Can you proceed with the article on the Silver Sparrow Mac malware, continuing it after its last sentence?

Source passage →
[Start of section]

Mac malware on 30,000 computers seem to be doing nothing yet

The Mac isn't exactly impervious to malware, as evidenced by ransomware and adware reports in the past years. The popularity of the Apple M1 Silicon has even made it a bigger target for hackers these days. There has now been at least two reported malware designed to run specifically on Apple's latest and most powerful chip and this second, codenamed Silver Sparrow, has security experts perplexed and fearful because of its potential to do serious damage.

There are some factors that make this relatively young malware unique, mind-boggling, and frightening. The fact that it has infected almost 30,000 Macs, both running on Apple M1 and Intel x86_64 chips is already a worrying matter. It also specifically targets M1 Macs natively, infecting x86 Macs through translation only, at a time when legit app developers are still stumbling to port their existing apps to the ARM-based platform.

The malware's behavior is what's raising red flags. At the moment, all it does is check a remote control server to download payload that still doesn't exist. According to security researchers at Red Canary, this suggests that it is only waiting for conditions to be met before it fully activates and wreaks havoc on Macs.

[End of section]

[Stored items]

[Start of section]

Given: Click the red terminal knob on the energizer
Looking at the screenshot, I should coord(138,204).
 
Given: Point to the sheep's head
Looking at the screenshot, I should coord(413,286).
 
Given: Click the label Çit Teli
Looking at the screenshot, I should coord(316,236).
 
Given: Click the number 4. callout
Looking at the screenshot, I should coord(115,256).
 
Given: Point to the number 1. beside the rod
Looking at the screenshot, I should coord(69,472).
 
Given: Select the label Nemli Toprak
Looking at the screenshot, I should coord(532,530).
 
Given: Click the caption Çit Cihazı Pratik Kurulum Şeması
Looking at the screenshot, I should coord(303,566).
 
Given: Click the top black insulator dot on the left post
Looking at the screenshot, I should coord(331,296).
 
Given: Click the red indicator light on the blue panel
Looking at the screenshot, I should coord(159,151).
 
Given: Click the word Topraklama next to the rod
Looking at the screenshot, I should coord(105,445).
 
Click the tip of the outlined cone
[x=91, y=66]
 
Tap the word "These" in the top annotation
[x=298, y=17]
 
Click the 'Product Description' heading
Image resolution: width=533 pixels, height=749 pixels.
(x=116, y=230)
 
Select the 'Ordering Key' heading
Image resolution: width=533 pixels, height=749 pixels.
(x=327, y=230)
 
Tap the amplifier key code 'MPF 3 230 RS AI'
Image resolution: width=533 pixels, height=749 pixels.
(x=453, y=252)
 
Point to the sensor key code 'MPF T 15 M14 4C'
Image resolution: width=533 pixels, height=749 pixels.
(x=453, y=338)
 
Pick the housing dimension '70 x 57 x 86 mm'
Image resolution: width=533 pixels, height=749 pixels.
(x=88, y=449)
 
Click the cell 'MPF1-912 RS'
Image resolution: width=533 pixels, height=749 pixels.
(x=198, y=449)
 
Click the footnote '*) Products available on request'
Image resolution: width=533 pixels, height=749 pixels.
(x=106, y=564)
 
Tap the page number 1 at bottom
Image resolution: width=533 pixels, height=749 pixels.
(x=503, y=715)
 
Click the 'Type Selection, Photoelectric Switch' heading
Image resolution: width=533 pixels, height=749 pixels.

[End of section]

Response below →
The way Silver Sparrow infects and hides is also a point of concern. It uses macOS' own Installer Javascript features to execute commands, making it hard to study the malware. It also has some self-destruct capabilities that haven't been used yet, suggesting it might be designed for some deep undercover work that requires avoiding detection at all costs. It ironically even uses AWS and Akamai to be distributed, which makes blocking source servers actually more difficult.

Silver Sparrow sounds like a sleeper malware waiting to be activated at a moment's notice. Despite its seemingly harmless behavior, security researchers are worried it is a massive disaster waiting to happen and, unfortunately, they aren't saying how to remove the malware yet.